### Acciones requeridas
1/ Responde, por favor, estas preguntas sobre el texto de la globalización argentina:
(a) ¿Qué entendía Juan B. Justo que defendía al defender el libre comercio?
(b) ¿A qué pensamiento se contrapone el obrerismo de Joaquín V. González?
(c) ¿En qué coincidían todos, según la última oración?
2/ Reescribe el pasaje del texto de la globalización argentina desde "Esa fue, además, la" hasta "de la época." inclusive, sustituyendo "consenso" por "acuerdo".
3/ Prolonga el texto sobre la globalización argentina de fines del siglo XIX a partir de su última oración.

### Bloque de texto
------------------------------------

Esa fue, además, la experiencia probada. La globalización de fines del siglo XIX y comienzos del XX se asentó en un consenso que atravesaba todos los sectores políticos. No significaba la ausencia de debates –que los hubo y fuertes-. Cabe recordar las polémicas entre el industrialismo proteccionista de Pellegrini frente al pensamiento internacionalista de Juan B. Justo que entendía que defendiendo el libre comercio defendía el salario del trabajador; o el pensamiento obrerista de Joaquín V. González frente al nacionalismo chauvinista de Cané. Todos, sin embargo, coincidían en la visión del mundo y en la forma en que la Argentina debía subirse al tren globalizador de la época.

------------------------------------

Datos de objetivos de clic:
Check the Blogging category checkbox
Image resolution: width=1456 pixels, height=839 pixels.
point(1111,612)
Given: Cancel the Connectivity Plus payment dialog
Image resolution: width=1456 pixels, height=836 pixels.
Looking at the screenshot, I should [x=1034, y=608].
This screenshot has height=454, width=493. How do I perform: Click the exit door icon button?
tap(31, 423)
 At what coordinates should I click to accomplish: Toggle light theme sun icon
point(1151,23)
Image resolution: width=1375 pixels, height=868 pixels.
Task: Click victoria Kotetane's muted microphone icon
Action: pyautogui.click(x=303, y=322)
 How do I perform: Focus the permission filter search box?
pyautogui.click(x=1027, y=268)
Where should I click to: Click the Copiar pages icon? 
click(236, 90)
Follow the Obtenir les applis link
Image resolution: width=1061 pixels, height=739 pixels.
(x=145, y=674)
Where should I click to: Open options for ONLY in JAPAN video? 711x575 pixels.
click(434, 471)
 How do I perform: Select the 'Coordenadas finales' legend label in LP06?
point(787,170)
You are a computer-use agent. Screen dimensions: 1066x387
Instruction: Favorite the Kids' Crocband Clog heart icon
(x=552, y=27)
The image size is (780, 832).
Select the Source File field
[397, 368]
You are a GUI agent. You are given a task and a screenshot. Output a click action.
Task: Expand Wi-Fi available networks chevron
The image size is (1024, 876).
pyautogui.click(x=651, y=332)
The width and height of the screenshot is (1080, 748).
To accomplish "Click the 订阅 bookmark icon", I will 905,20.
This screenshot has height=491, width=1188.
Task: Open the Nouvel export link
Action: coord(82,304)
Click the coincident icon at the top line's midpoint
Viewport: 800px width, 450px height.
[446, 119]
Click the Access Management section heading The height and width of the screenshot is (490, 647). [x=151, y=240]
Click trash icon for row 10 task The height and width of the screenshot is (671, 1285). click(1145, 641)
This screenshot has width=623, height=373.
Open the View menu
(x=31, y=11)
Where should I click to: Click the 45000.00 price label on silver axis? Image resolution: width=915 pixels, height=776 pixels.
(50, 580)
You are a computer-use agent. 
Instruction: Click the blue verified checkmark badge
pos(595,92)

------------------------------------

### Respuestas escritas
1/
(a) El salario del trabajador.
(b) Al nacionalismo chauvinista de Cané.
(c) En la visión del mundo y en la forma en que la Argentina debía subirse al tren globalizador de la época.

2/
Esa fue, además, la experiencia probada. La globalización de fines del siglo XIX y comienzos del XX se asentó en un acuerdo que atravesaba todos los sectores políticos. No significaba la ausencia de debates –que los hubo y fuertes-. Cabe recordar las polémicas entre el industrialismo proteccionista de Pellegrini frente al pensamiento internacionalista de Juan B. Justo que entendía que defendiendo el libre comercio defendía el salario del trabajador; o el pensamiento obrerista de Joaquín V. González frente al nacionalismo chauvinista de Cané. Todos, sin embargo, coincidían en la visión del mundo y en la forma en que la Argentina debía subirse al tren globalizador de la época.

3/
El consenso estratégico asumió entonces que el debate debía procesar la manera de esa articulación, la forma de optimizar las capacidades del país –como el impulso a la educación popular-, de atenuar los perjuicios que trae todo proceso de cambio a los más débiles –como el proyecto del Código de Trabajo de Joaquín V. González- o de proteger a las personas más necesitadas en las relaciones económicas –como las leyes de arrendamientos de la época yrigoyenista-. A nadie se le ocurrió oponerse al tendido de nuevas líneas de ferrocarril porque afectaba el viejo sistema de postas y carretas, o a la extensión de la red de telégrafos porque dejaba sin trabajo a los antiguos chasquis.

La nueva globalización “siglo XXI” requiere más decisiones similares a las de fines del siglo XIX y comienzos del XX, que sumen contenido social a las formas del estado democrático, aunque agregándole su dimensión global. El retorno del “individuo” con las formas tecnológicas y comunicacionales del nuevo individualismo creando nuevas formas de relacionamiento, la globalización de la economía, el debilitamiento de los Estados nacionales soberanos, la aparición de nuevos problemas con dimensiones globales originados en los logros de la modernidad, demandan hoy un abordaje cosmopolita en el que el gran desafío es la construcción de una legalidad global mediante la cual la política recupere su capacidad de arbitraje y de encauzamiento a las fuerzas de la economía, los negocios en el borde de la ilicitud, los comportamientos delictivos y la seguridad.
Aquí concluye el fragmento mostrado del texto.